Let’s start by installing Playwright.

Installing playwright

Selecting the required options installs Playwright in the chosen directory.

Once the installation is complete, a new Playwright project is created with the below structure.

Playwright project structure

And that’s it! You are ready to create/run tests. How easy was that?

‘Package.json’ contains the project dependencies, and ‘playwright.config.ts’ contains project settings like timeout, browser configuration for the project, etc.

The project comes with an example test, ‘example.spec.ts.’ Let’s execute this test to verify everything is working fine. To execute the test, run the command:

‘npx playwright test example.spec.ts’

Test Example

As you can see, 75 tests in ‘example.spec.ts’ were executed in less than 2 minutes using three browsers Safari, Firefox, and Chromium. That’s how fast Playwright is!

Playwright has a built-in reporting tool. Let’s look at the test report. To open the report, run the command:

‘npx playwright show -report’

This opens up an interactive report on a new browser page.

interactive report on a new browser page

 

You can click on each test to see the execution steps in detail and their results.

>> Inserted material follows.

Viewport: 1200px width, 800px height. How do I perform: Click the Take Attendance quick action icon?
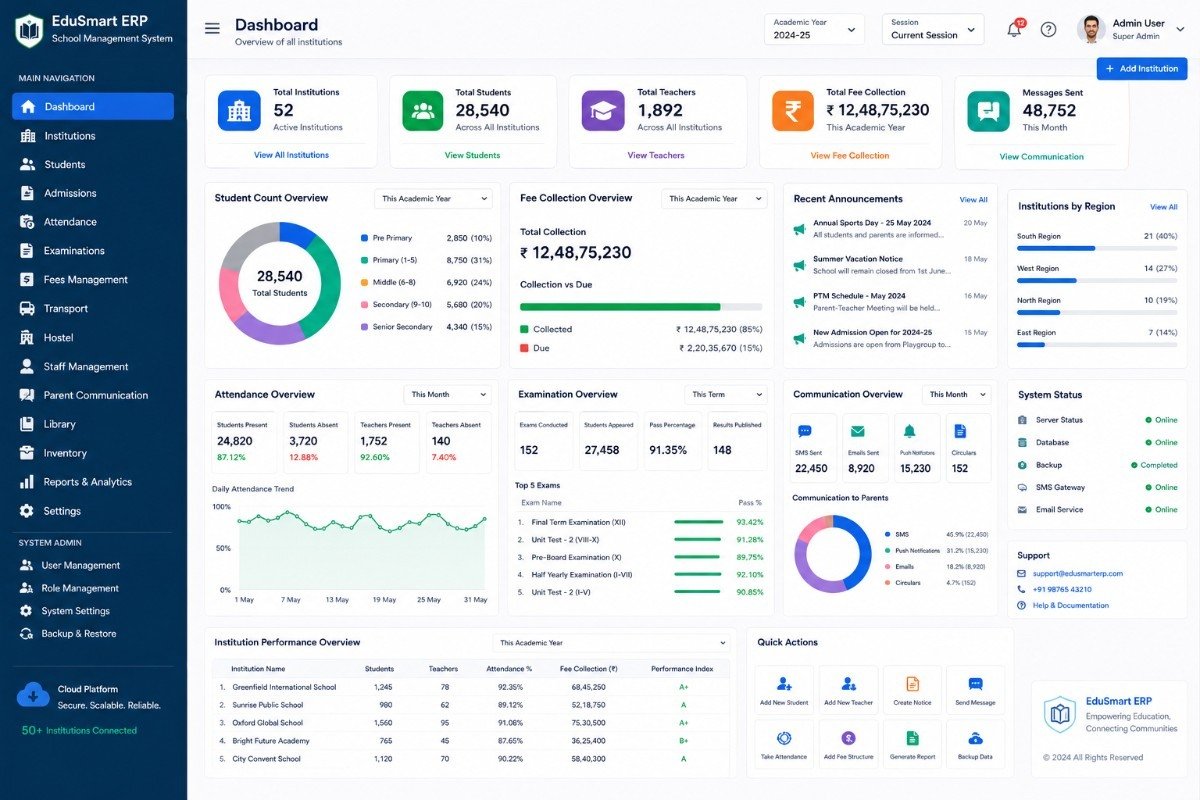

Playwright tests are, by default, executed in headless mode. To change this, add headless: false in ‘playwright.config.ts’ as shown below. I have also commented out Firefox and Safari browser configuration so that tests only run in Chrome browser now.

playwright test

 

Let’s execute the test again.

 

playwright test

 

25 tests were executed in ‘headless=false’ mode using 1 worker node (Chrome). It only took 27 seconds to complete the execution.

 

2. Parallel Testing in the Same File

 Another important feature of Playwright is parallel testing. Unlike other tools that support parallel testing only when the tests are in different files, Playwright supports parallel testing of tests in one single file.

By default, test files are run in parallel. To disable parallelism, we must limit the number of workers to one.

By default, tests in a single file are run in order in the same worker process. We can group tests with test.describe.parallel(title, callback). To run tests in a single file in parallel.

how to group tests

 

Upon execution, 5 workers are spun up, and tests are executed in parallel:

 

parallel executed tests

 

Test execution time was reduced to 16 seconds as opposed to the above sequential execution scenario, which took 27 seconds to complete.

 

3. Locators

Locators are the central piece of Playwright’s auto-waiting and retry-ability. In a nutshell, locators represent a way to find element(s) on the page at any moment.

To demonstrate Locators and other features of Playwright, I wrote a simple test that extracts the price of a product from an Amazon page.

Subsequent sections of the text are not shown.